Ultimate Thai Grilled Steak!
Ultimate Thai Grilled Steak!. D.Schmidt for About.com
    30 mins
Ratings

This grilled steak recipe has two names in Thailand, either "Weeping Tiger" or "Waterfall Beef". The steak is easily marinated, then barbecued over a hot grill. Although you can enjoy this steak whole, in Thailand it is traditionally sliced up thinly and served with the very flavorful accompanying sauce. This sauce includes a rather strange ingredient to most North Americans: ground toasted rice. For an easier substitution, use ground peanuts.
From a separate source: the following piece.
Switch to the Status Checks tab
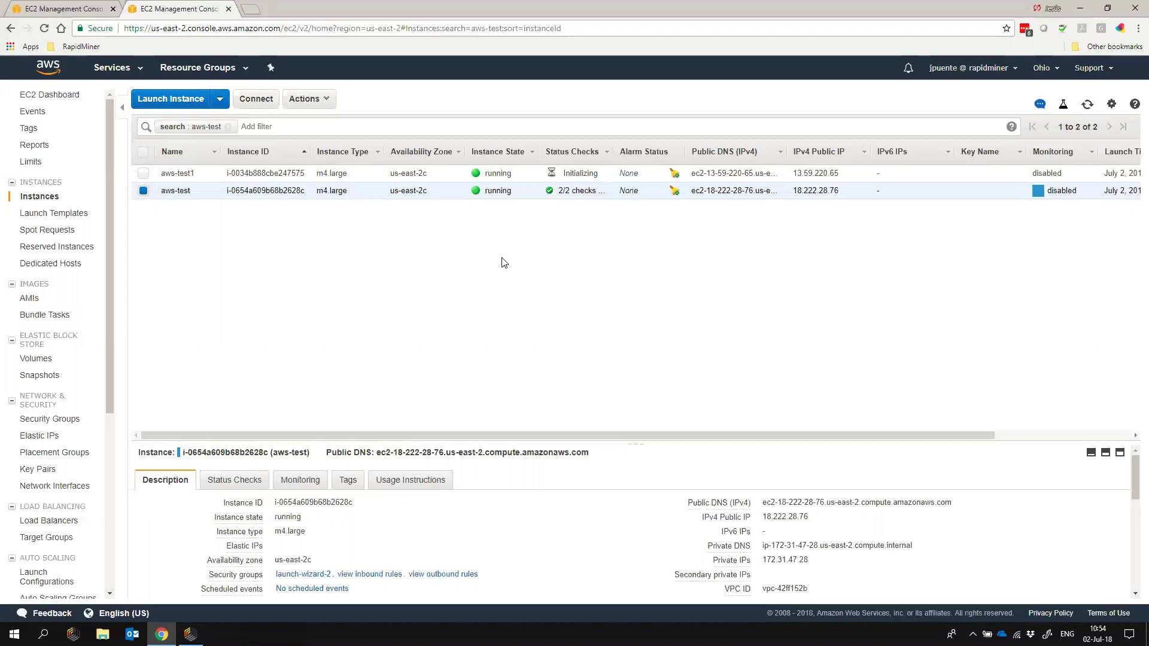 234,480
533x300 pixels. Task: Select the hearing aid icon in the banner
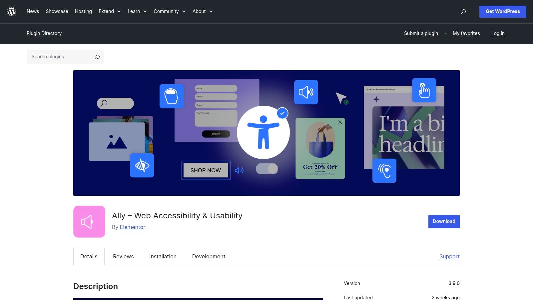(x=385, y=170)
Note that in Thailand the fat is left on the steak, as it adds more flavor to the meat.

What You'll Need

  • 2 beef or bison steaks (fat left on)​
  • Marinade:
  • 4 Tbsp. oyster sauce (I used Golden Dragon brand)
  • 4-5 cloves garlic, minced
  • 1 Tbsp. brown sugar
  • Sauce:
  • 6 Tbsp. fish sauce
  • 5 Tbps. lemon juice
  • 1/4 cup shallot OR purple onion OR green onion, minced
  • 1 medium tomato, sliced up into very small pieces
  • 2-3 cloves garlic, minced
  • 2 tsp. brown sugar (or more to taste)
  • handful fresh coriander/cilantro, chopped
  • 1 red chili, minced OR 1/2 tsp. cayenne pepper OR 1/2 tsp. crushed chili flakes (or more to taste)
  • 1/2 tsp. chili powder
  • 3 Tbsp. ground toasted sticky rice (see instructions) OR ground roasted peanuts

How to Make It

  1. Stir marinade ingredients together and pour over steaks. Turn steaks in the marinade to coat. Cover and set in the refrigerator for at least 30 minutes, or up to 24 hours.
  2. Combine all the sauce ingredients - except the sticky rice or peanuts - together in a small bowl. Stir well to combine.
  3. If using ground sticky rice (instead of peanuts), place the uncooked rice in a dry frying pan over medium-high heat. Stirring continuously, dry fry the rice until toasted (it will turn light golden-brown). Tip the toasted rice into a bowl to cool a few minutes.
  1. Grind the toasted rice using a coffee grinder or a pestle & mortar (it should be quite powdery). Add the ground rice to the sauce and stir well.
  2. If substituting peanuts, add them at the last minute before serving, sprinkling them over the sauce.
  3. Taste-test the sauce (it should be very flavorful - a balance of salty, sour, and spicy). Add more sugar if too sour for your taste, or more chili if not spicy enough. If too salty, add more lemon juice.
  4. Grill the marinated steak until medium-rare to semi-well done (in Thailand the meat is normally still pink in the middle). Thinly slice the steak and place on a serving plate.
  5. Serve the hot sliced steak together with the sauce (the sauce is usually served at room temperature, but you can warm it very briefly if desired).
  6. To eat, place slices of the steak over plain steamed rice and top with a generous amount of the sauce.

A Note About the Picture: I thought I was being smart by grilling the tomatoes and shallots before adding them to the sauce. However, although it was good this way, my husband and I found that the sauce is actually better when made from uncooked tomatoes and shallots. In fact, it's the freshness of the vegetables that make this sauce sing.